An Riocht won the 2021 edition after defeating Darragh Cross in the final, and as per competition rules, they did not defend their title as they qualified to play in the Senior Championship.

Saval won the competition for the second time, their first since 1995, after defeating Rostrevor in the final held on 15 October.

==Participating teams==
The following teams took part in the 2022 edition of the Down Intermediate Football Championship.

Division One
| Rostrevor | Final |
Division Two
| Annaclone | Quarter Final |
| Darragh Cross | Round 2B |
| Liatroim Fontenoys | Semi Final |
| Saval | Champions |
| St Johns | Semi Final |
Division Three
| Atticall | Round 3 |
| Aughlisnafin | Round 3 |
| Ballymartin | Quarter Final |
| Bright | Round 2B |
| Clann na Banna | Round 3 |
| Drumgath | Quarter Final |
| Newry Bosco | Round 2B |
| Newry Shamrocks | Round 3 |
| St Pauls | Round 2B |
| Tullylish | Quarter Final |

==Round 1==
The 16 participating teams were placed into an open draw. The winning teams advance to Round 2A, while losing sides proceed to Round 2B.

==Round 2==
===Round 2A===
Round 2A will feature the eight winning teams from Round 1, with an open draw to determine the fixtures. The winning teams progress directly to the quarter-finals, with the losing teams proceeding to Round 3.

===Round 2B===
Round 2B sees the eight losing teams from Round 1 compete for a place in Round 3. The losing teams from this round will be eliminated from the competition.

===Relegation Semi-Finals===
The 4 losers of Round 2B play each other in the Relegation Semi-Finals. The 2 winners will secure their Intermediate status for 2023, while the 2 losers will face-off in the Relegation Final.

===Relegation Final===
The winner of the Relegation Final will maintain their Intermediate status into 2023, while the loser will be relegated to the 2023 Down J.F.C.

 Bright relegated to 2023 Down Junior Football Championship

==Round 3==
Round 3 is a supplementary round for teams to have a second chance at reaching the quarter-finals. This round features teams that have lost once so far in this year's competition, either winning in Round 1 and losing in Round 2A, or losing in Round 1 but winning their Round 2B fixture. The losing teams in this round are eliminated from this year's competition.

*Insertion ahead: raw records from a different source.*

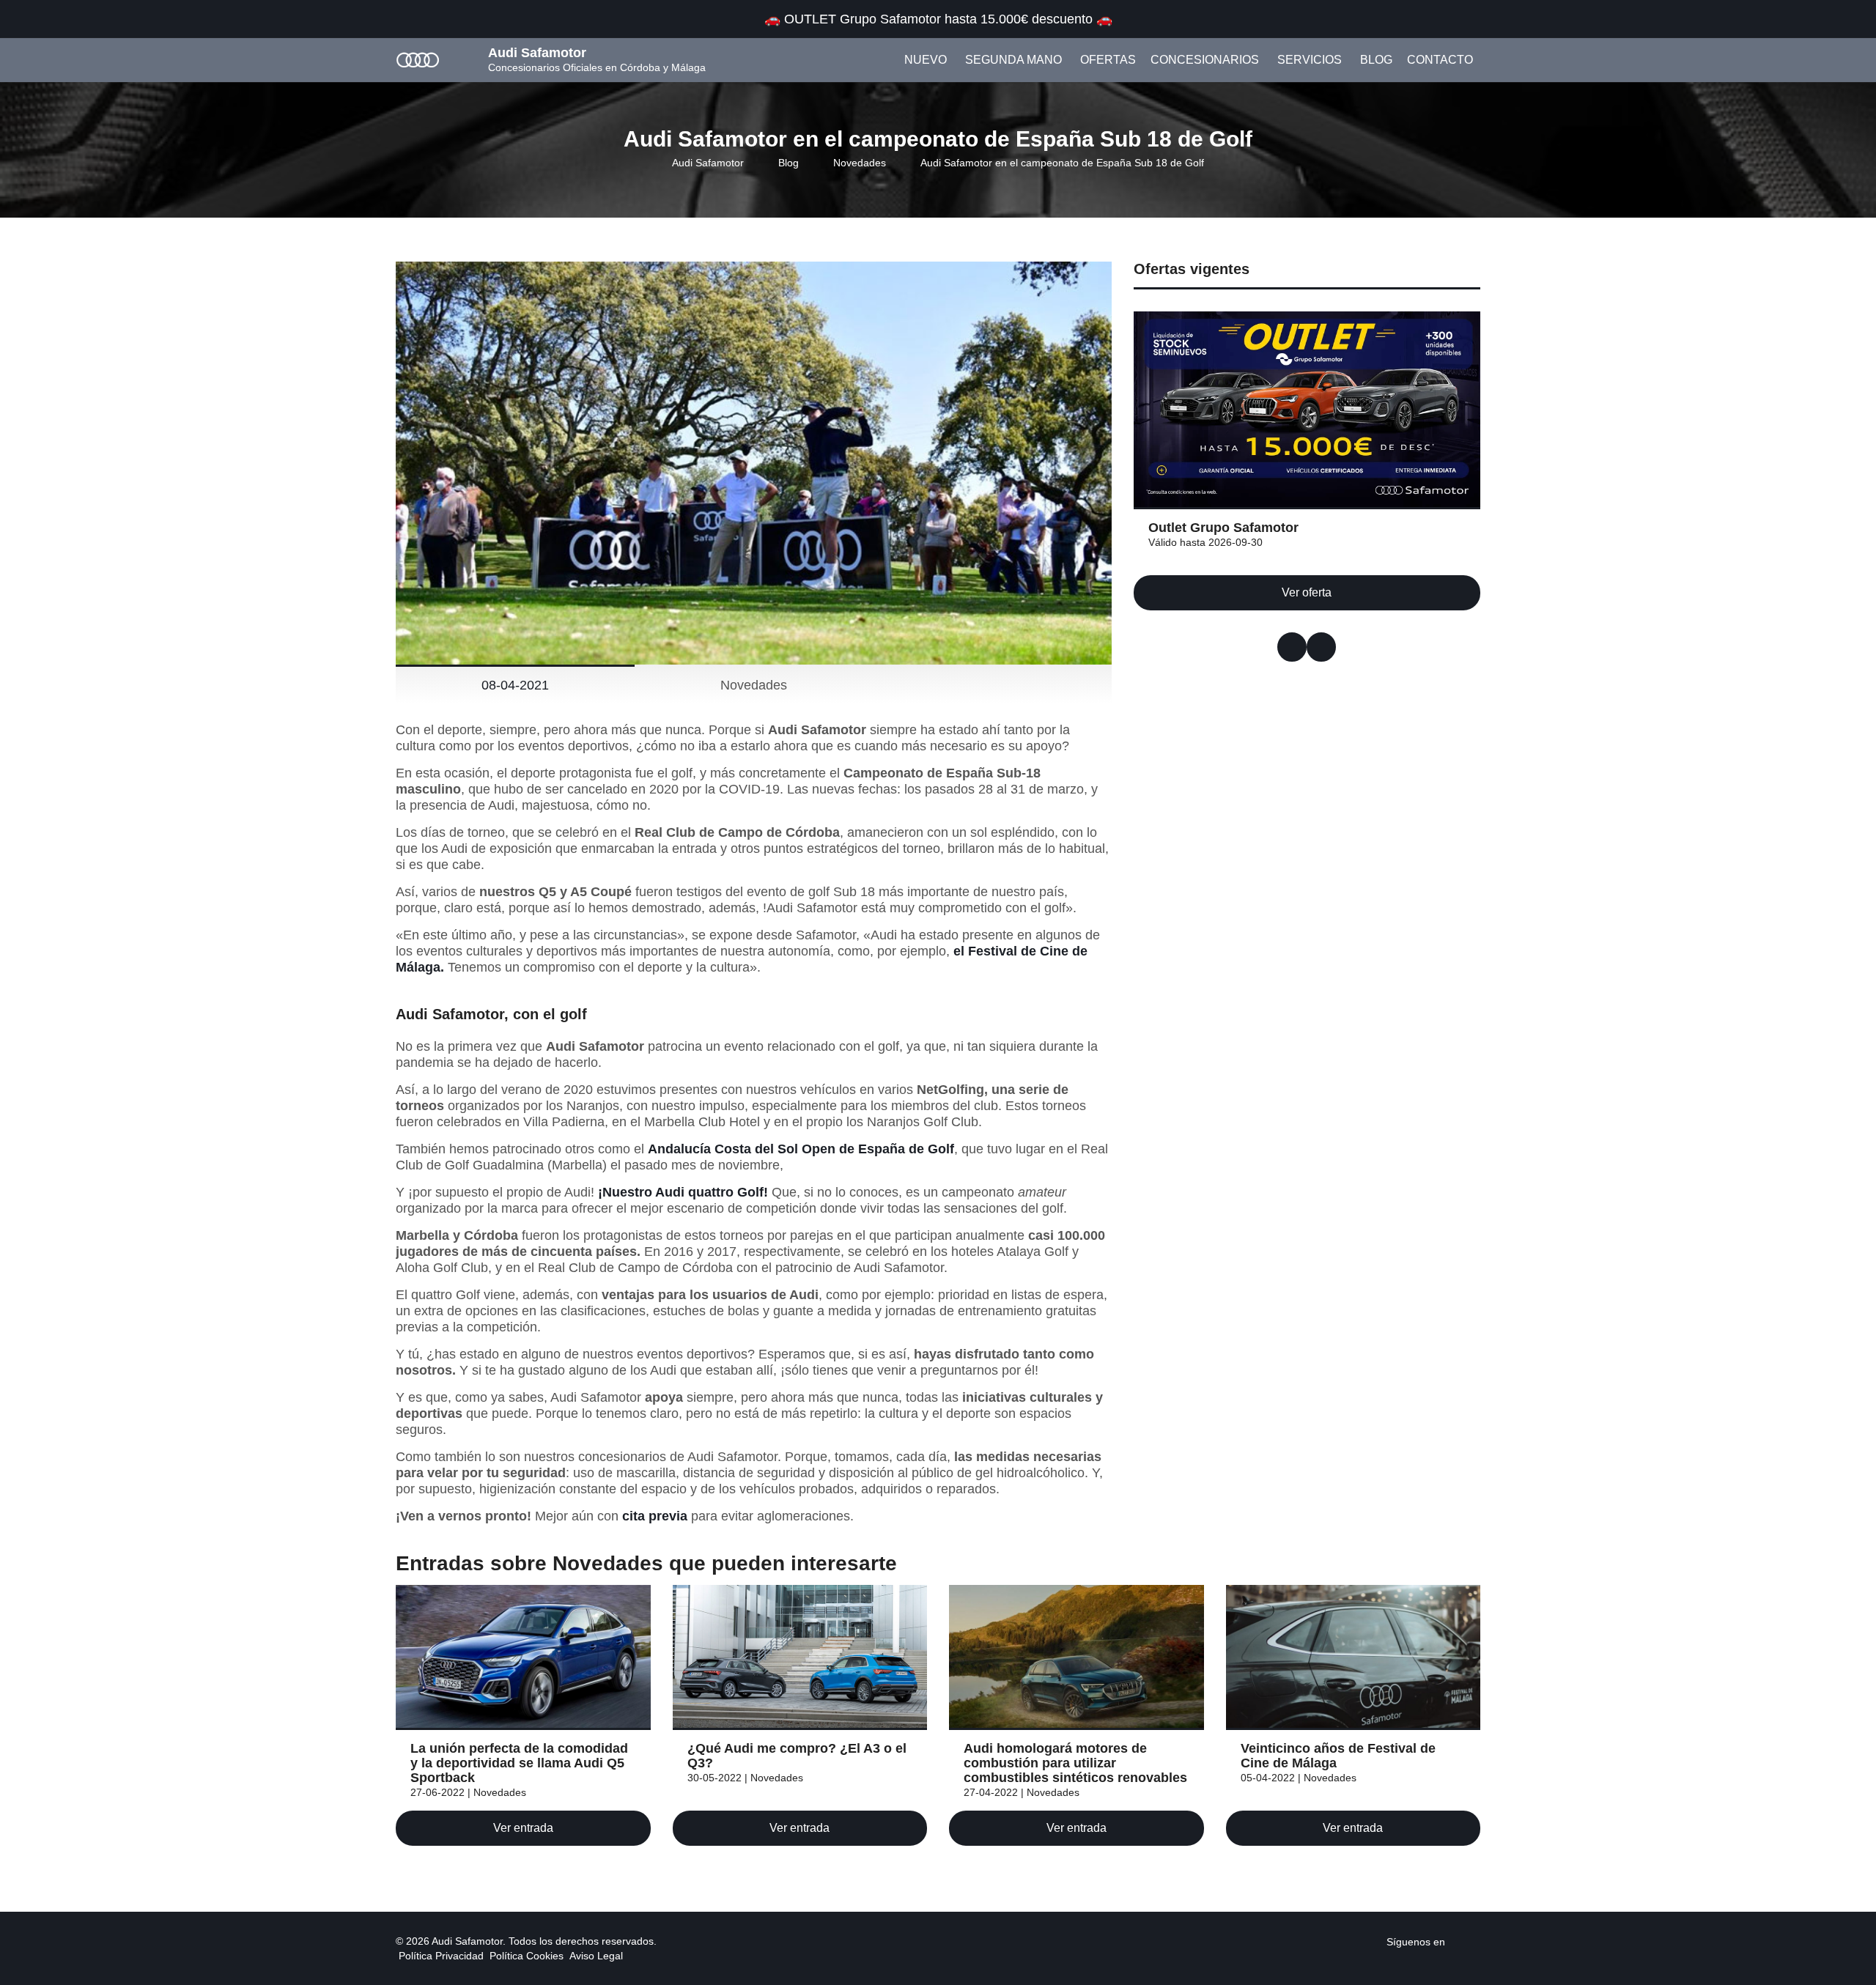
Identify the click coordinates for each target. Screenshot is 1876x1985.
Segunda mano (1013, 59)
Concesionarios (1205, 59)
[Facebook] (1454, 1941)
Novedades (859, 163)
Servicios (1309, 59)
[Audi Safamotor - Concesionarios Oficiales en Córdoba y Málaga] (418, 59)
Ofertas (1108, 59)
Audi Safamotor (708, 163)
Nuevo (925, 59)
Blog (1376, 59)
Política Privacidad (441, 1956)
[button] (1292, 647)
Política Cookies (527, 1956)
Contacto (1440, 59)
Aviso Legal (596, 1956)
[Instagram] (1471, 1941)
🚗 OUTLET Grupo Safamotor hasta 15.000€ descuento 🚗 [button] (938, 19)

This round is seeded, meaning that in each fixture a Round 2A losing team will face a Round 2B winning team.

==Quarter-finals==
The quarter-finals see the two brackets rejoin, with the earlier Round 2A winners facing a Round 3 winner for a semi-final spot.

==Semi-finals==
The semi-finals will see the four winning sides face off for a place in this year's final. This round is an open draw from the four quarter-final winners.

==Final==
The final will be played between the two semi-final winning teams, and will take place at Páirc Esler, Newry.